Kollegen demonstrierten, eine zusätzliche

Prämie über 50 Euro an alle Fahrer ausbezahlt

hatte, die am Demotag mindestens

neun mytaxi-Aufträge gefahren waren.

Mit den FREE NOW-Plänen erscheint

auch Scheuers stures Festhalten an seinen

Eckpunkten in einem anderen Licht.

Die Verfehlungen und offensichtlichen

Kriegstreibereien von Uber sind so hanebüchen,

dass kein vernünftiger Politiker

dafür seinen guten Ruf aufs Spiel setzen

würde. Wenn der tatsächliche Lobbyist

aber aus dem eigenen Land kommt, ein

massives Dieselproblem hat und vor allen

Dingen mit Hunderttausenden von gefährdeten

Arbeitsplätzen drohen kann, dann

scheint es aus politischer Sicht nur das kleinere

Übel zu sein, ein paar Zehntausend

Taxifahrer zu opfern. Noch dazu, wo doch

mytaxi als einer der bisherigen Taxipartner

generös einen Teil davon in den neuen

Bereich des taxiähnlichen Mietwagenverkehrs

übernehmen möchte.

ERWEITERTE PARTNERSCHAFT

Genau dieses Ziel verfolgt nämlich die

Kommunikationsoffensive vom 24. April.

Ziemlich direkt bietet mytaxi den jetzigen

Taxipartnern eine erweiterte Zusammenarbeit

an. Man wolle bis zum offiziellen

Launch-Termin im Sommer mit den Unternehmern

in den Dialog gehen, um zusammen

das bestmögliche Produkt für den

jeweiligen Markt auf die Straße zu bringen.

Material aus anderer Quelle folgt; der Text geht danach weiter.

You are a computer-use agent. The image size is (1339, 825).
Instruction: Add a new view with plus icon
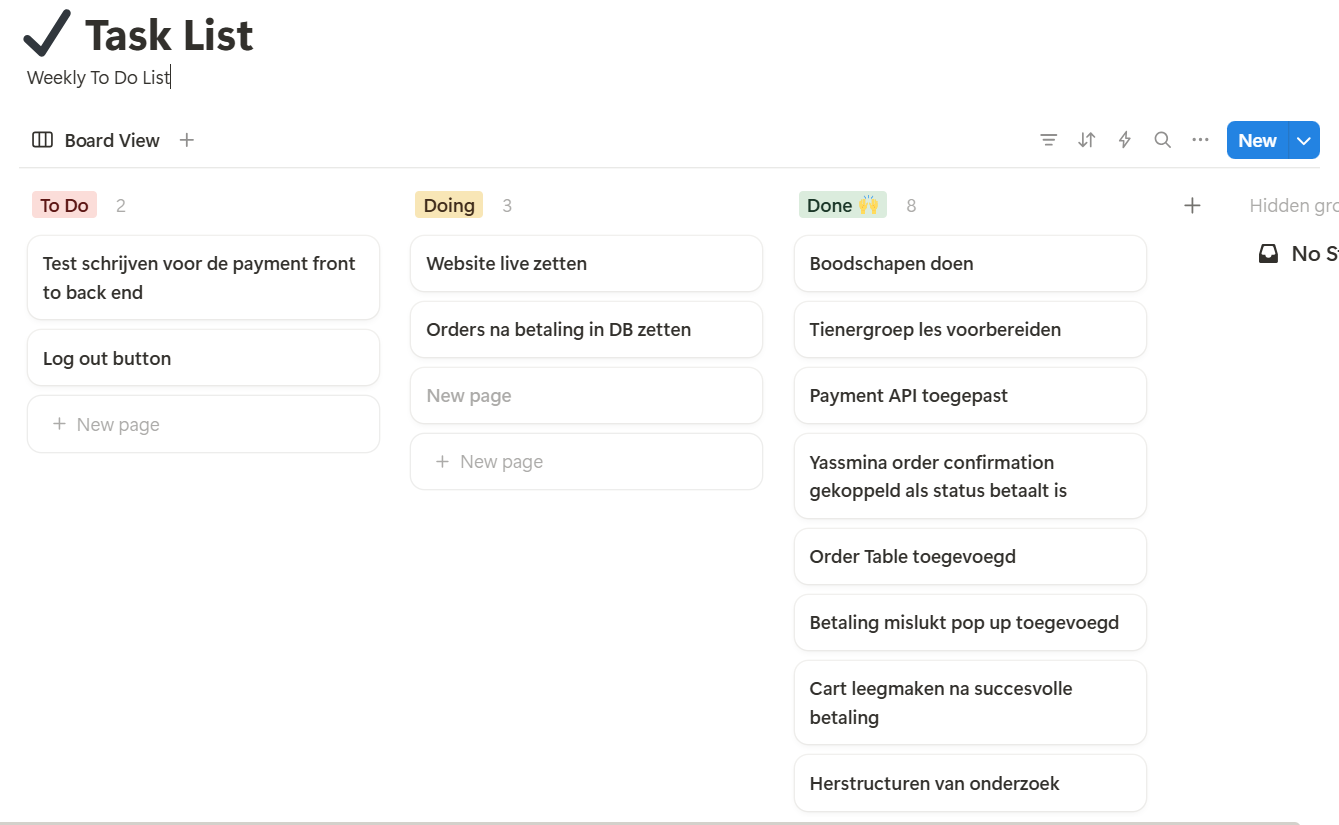coord(187,140)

„Haben Sie Interesse an einer Erweiterung

unserer Partnerschaft?“, heißt es in einer

E-Mail an alle angeschlossenen Partner

und auch Diepenhorst fragt im Video ganz

offen: „Wer möchte mit uns den Schritt in

das Mietwagengeschäft gehen?“

Warum mytaxi seinen Schwerpunkt

vom Taxi- ins Mietwagengeschäft verlagern

möchte, wird in einem Fragen-und-Antwort-Katalog

erläutert: „Mietwagen-Angebote

mit Fahrern werden stärker und

stärker nachgefragt. Dieser Nachfrage wollen

wir nachkommen.“ Dass dabei wieder

neue Fahrzeuge auf die Straße kommen,

müsse man zu Beginn in Kauf nehmen.

„Neue Verkehrskonzepte bedeuten

zunächst […], dass es neue Fahrzeuge auf

der Straße geben wird.“ Somit setzt mytaxi

seine Priorität weniger auf Umweltschutz.